Daarentegen heeft de verdachte ter terechtzitting in eerste aanleg verklaard dat hij heel vaak de borsten van de aangeefster heeft betast. De verklaring van de aangeefster ten aanzien van het betasten van haar borsten wordt derhalve ondersteund door de verklaring van de verdachte en kan op dat onderdeel betrouwbaar worden geacht.
In de kern stelt de verdachte onder meer dat de aangeefster zelf bevorderde dat hij haar ontuchtig betastte doordat zij naakt bij hem op de bank kwam liggen.
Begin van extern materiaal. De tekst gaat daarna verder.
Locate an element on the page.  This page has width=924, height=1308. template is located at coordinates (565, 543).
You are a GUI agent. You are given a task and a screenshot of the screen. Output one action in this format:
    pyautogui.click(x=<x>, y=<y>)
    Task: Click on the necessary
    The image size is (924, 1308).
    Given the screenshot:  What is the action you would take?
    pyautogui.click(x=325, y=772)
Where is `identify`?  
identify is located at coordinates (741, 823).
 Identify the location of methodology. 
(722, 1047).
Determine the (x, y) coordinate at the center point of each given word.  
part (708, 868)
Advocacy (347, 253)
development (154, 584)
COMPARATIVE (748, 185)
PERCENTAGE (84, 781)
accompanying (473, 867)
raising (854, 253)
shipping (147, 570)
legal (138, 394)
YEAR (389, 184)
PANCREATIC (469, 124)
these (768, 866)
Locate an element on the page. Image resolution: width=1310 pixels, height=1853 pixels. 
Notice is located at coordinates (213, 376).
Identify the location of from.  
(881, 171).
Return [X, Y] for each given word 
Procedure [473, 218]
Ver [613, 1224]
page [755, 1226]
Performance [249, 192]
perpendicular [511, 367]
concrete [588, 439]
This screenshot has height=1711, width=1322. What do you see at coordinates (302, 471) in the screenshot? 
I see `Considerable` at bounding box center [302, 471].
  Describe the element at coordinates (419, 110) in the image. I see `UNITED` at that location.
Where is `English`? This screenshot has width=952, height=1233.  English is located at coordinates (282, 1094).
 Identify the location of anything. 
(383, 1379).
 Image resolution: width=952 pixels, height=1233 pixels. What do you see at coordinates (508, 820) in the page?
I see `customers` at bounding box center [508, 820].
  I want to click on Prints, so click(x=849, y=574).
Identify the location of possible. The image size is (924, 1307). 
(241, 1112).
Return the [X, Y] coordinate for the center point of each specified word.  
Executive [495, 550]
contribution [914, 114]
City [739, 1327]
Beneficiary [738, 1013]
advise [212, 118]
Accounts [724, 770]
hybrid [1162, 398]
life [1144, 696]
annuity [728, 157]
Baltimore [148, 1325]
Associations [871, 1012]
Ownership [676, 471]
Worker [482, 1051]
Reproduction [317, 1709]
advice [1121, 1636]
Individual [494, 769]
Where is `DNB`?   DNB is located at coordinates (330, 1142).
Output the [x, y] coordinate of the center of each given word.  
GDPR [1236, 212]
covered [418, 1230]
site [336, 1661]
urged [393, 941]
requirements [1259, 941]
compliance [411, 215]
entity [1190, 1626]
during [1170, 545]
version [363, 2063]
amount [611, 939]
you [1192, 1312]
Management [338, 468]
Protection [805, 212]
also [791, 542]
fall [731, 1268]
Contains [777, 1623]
Het hof overweegt hierover als volgt.
Artikel 249 van het Wetboek van Strafrecht strekt ertoe minderjarigen te beschermen tegen ontuchtige handelingen gepleegd door een persoon van wie zij in het bijzonder afhankelijk zijn. Daarbij gaat het om handelingen van seksuele aard die in strijd zijn met de sociaal-ethische norm. Minderjarigen bevinden zich in een kwetsbare ontwikkelingsfase, en moeten gelet op hun jeugdige leeftijd in het algemeen niet of in onvoldoende mate in staat worden geacht zelf hun seksuele integriteit te bewaken en/of zelfstandig de (emotionele) gevolgen van seksueel contact in te schatten. Minderjarigen dienen zodoende niet alleen beschermd te worden tegen personen die op seksueel gebied misbruik van hen willen maken, maar dienen ook beschermd te worden tegen zichzelf. Dit geldt te meer indien dit seksueel contact plaatsvindt met een (veel oudere) volwassene tot wie de minderjarige in een afhankelijkheidsrelatie staat.
Gelet op het voorgaande is het hof van oordeel dat de verdachte, als stiefvader, niet ter verontschuldiging van zijn gedrag erop kan wijzen dat het initiatief tot de ontuchtige handelingen in een aantal gevallen van de aangeefster is uitgegaan. Hij had de aangeefster moeten beschermen tegen zichzelf en had zich derhalve actiever dan hij heeft gedaan moeten distantiëren van seksuele initiatieven van de aangeefster jegens de verdachte. De verdachte had, na de eerste keer, moeten voorkomen dat hij in een situatie werd gebracht waarin het betasten van de (ontblote) borsten van de aangeefster mogelijk was. Dit is niet gebeurd. Het hof is gelet hierop van oordeel dat het betasten van de borsten, ook als het initiatief daartoe uitging van de aangeefster, als ontucht in de zin van artikel 249 Wetboek van Strafrecht moet worden aangemerkt.
Het hof acht dan ook het onder 2 ten laste gelegde bewezen.